If the pool is online and not faulted it most likely means we need to reset the safe to import counter using the following command

# zfs set racktop:poolimport:p01:last_import_good=0 bp

After reboot, we should expect the pool to be online. We can confirm this easily with the following command. In this case we have two pools Online and Importedbp, which is for system's internal use, and p01.

# zpool list -Honame
bp
p01

 

By default, a Brickstor system does not attempt to detect pools and automatically import them. While this seems like a missing feature, it is done this way on purpose. The goal of this is to reduce or eliminate risks associated with unintended importing of pools and possible corruption which may occur if a pool happens to be imported and made active on more than one system. Part of the import process is to confirm that in fact it is OK to import a pool, even if that pool is known to the system. This is a readiness check of sorts.

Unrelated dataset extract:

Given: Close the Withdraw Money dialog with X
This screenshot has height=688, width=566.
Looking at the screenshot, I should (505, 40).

Via the myRack Manager GUI it is possible to import any pool, whether or not it originated on the system being imported. However, various safety checks will prevent unsafe imports.

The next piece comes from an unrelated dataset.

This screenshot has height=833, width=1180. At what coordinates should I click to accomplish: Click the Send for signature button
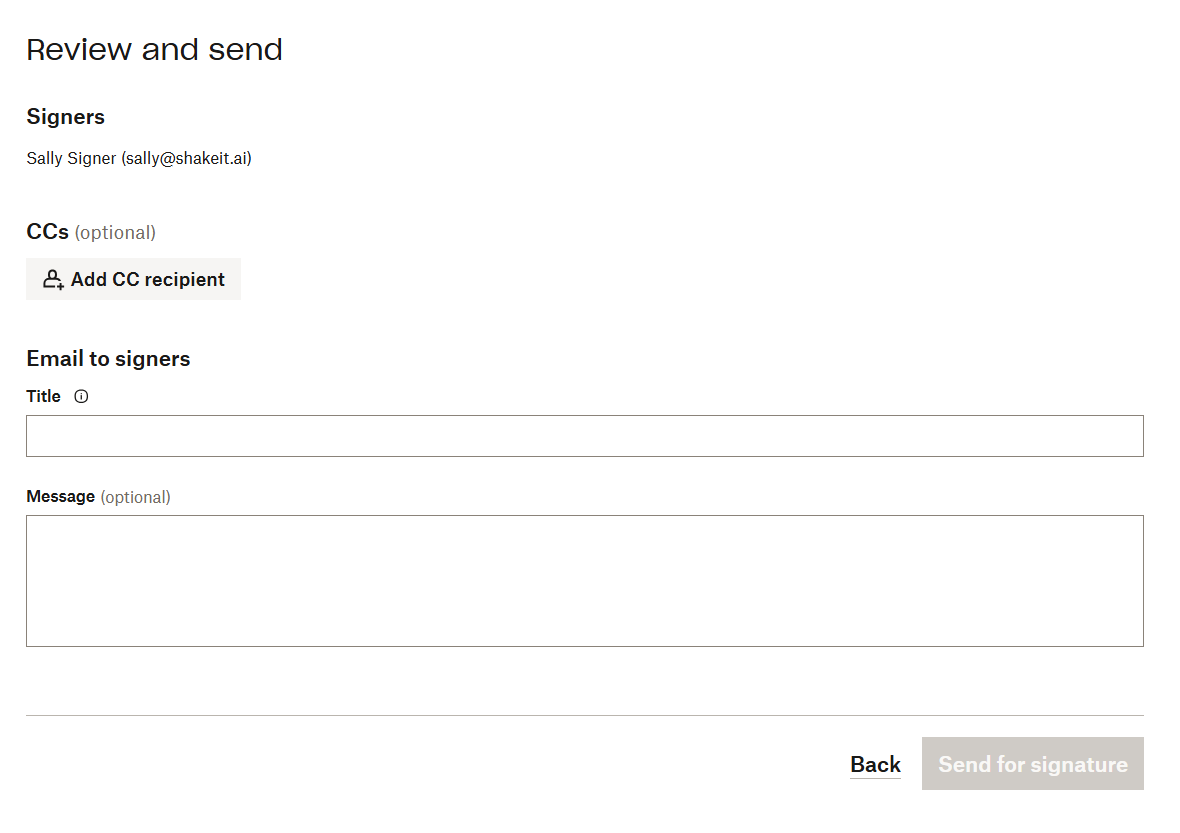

When a pool is first created, or explicitly imported using the GUI for example, a mechanism on the Brickstor marks the pool as being importable, meaning when system boots, the pool is brought online and its filesystems activated and shared, assuming pool is in a state in which it could be brought Online. If devices are missing from the pool as a result of reconfiguration, physical relocation, failure of a shelf, etc., the pool will most likely not be in a state where it could be broughtOnline.

There is a counter which tracks pool import successes and failures, counter is for each individual pool. To protect the system from getting stuck in perpetual reboot loops, which can happen if a pool is damaged in a way which triggers system panics, these counters are consulted each time the system handles importing of pools, which normally only happens on boot. If a non-fatal problem occurs on pool import, such as perhaps failure to export a dataset via NFS, for example, the counter is not incremented. But, if components of a pool are missing, say disks are gone because one of the shelves is offline, disconnected, etc., import will be attempted once, at which point a failure will be detected, and the pool fault counter will be incremented. A system may panic at this point, as a safety valve and dump memory, creating a crash dump (which RackTop engineers will later need to analize) in the process then reboot. This is a desired result, even though it may seem somewhat severe. Once the counter is incremented, next time system comes back up, which normally happens a few moments after the panic, that pool will no longer be considered importable and will be overlooked by import mechanism. There may be other less critical conditions that result in same outcome. Even if we observe the problem, and correct it, manual intervention is required on the system.

As a customer you will typically observe that system has rebooted and that one or more pools are no longer online. This defensive mechanism, if triggered usually means that attention from someone at RackTop is necessary.